On June 14, 2017, De Aza signed a minor league contract with the Washington Nationals. De Aza appeared in his first game for the Nationals on August 16. He re-signed with the Nationals on another minor league contract on March 2, 2018, and was released on March 24. He was re-signed on March 26, to the same terms of his original minor league deal. De Aza was later released from the organization on August 8.

===New Britain Bees===
On April 16, 2019, De Aza signed with the New Britain Bees of the Atlantic League of Professional Baseball. De Aza made 69 appearances for New Britain, slashing .346/.413/.513 with six home runs, 42 RBI, and four stolen bases.

===Minnesota Twins===
On July 17, 2019, De Aza had his contract purchased by the Minnesota Twins. In 35 games for the Triple–A Rochester Red Wings, he batted .352/.432/.609 with six home runs, 31 RBI, and four stolen bases. De Aza elected free agency following the season on November 4.

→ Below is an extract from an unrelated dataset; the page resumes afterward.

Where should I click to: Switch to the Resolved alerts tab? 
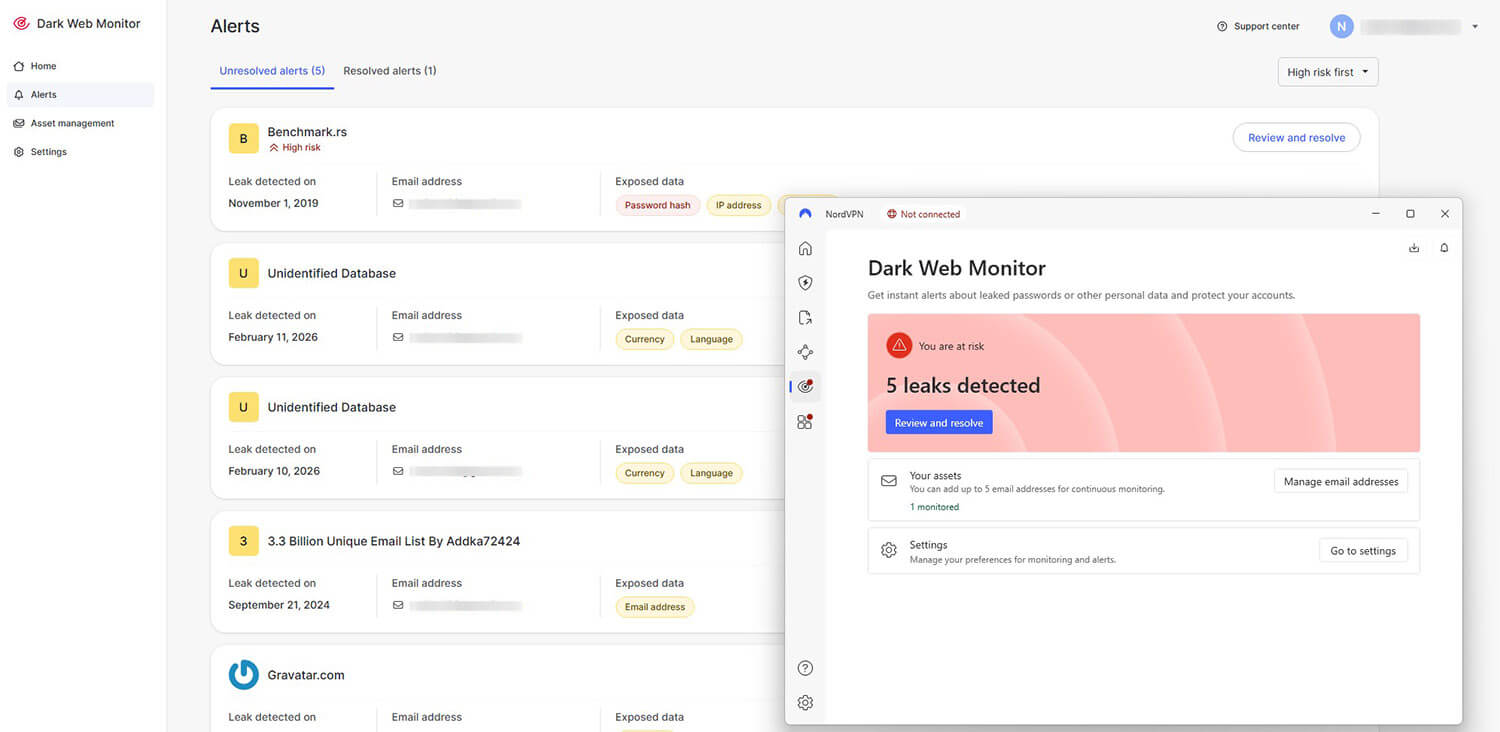(389, 70)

===Lancaster Barnstormers===
On November 5, 2019, De Aza re-signed with the New Britain Bees of the Atlantic League of Professional Baseball. However, following the Bees' move to the Futures Collegiate Baseball League, he was drafted by the Lancaster Barnstormers in the Bees dispersal draft. De Aza did not play in a game in 2020 due to the cancellation of the ALPB season because of the COVID-19 pandemic. On June 5, 2021, De Aza re-signed with the Barnstormers. He became a free agent following the season.

===Long Island Ducks===
On May 10, 2022, De Aza signed with the Long Island Ducks of the Atlantic League of Professional Baseball. In 109 games he slashed .343/.452/.516 with 10 home runs and 68 RBI. Following the regular season, De Aza was named an Atlantic League All-Star. He became a free agent following the season.

On June 7, 2023, De Aza re–signed with the Ducks. In 79 games for Long Island, he slashed .298/.390/.397 with 4 home runs and 49 RBI. De Aza elected free agency following the season.

===Staten Island FerryHawks===
On June 14, 2024, De Aza signed with the Staten Island FerryHawks of the Atlantic League of Professional Baseball. In 68 appearances for the FerryHawks, he batted .269/.357/.416 with seven home runs, 40 RBI, and five stolen bases. De Aza became a free agent following the season.

===Southern Maryland Blue Crabs===
On April 24, 2025, De Aza signed with the Southern Maryland Blue Crabs of the Atlantic League of Professional Baseball. He made 101 appearances for Southern Maryland, batting .253/.356/.423 with 12 home runs, 67 RBI, and 11 stolen bases.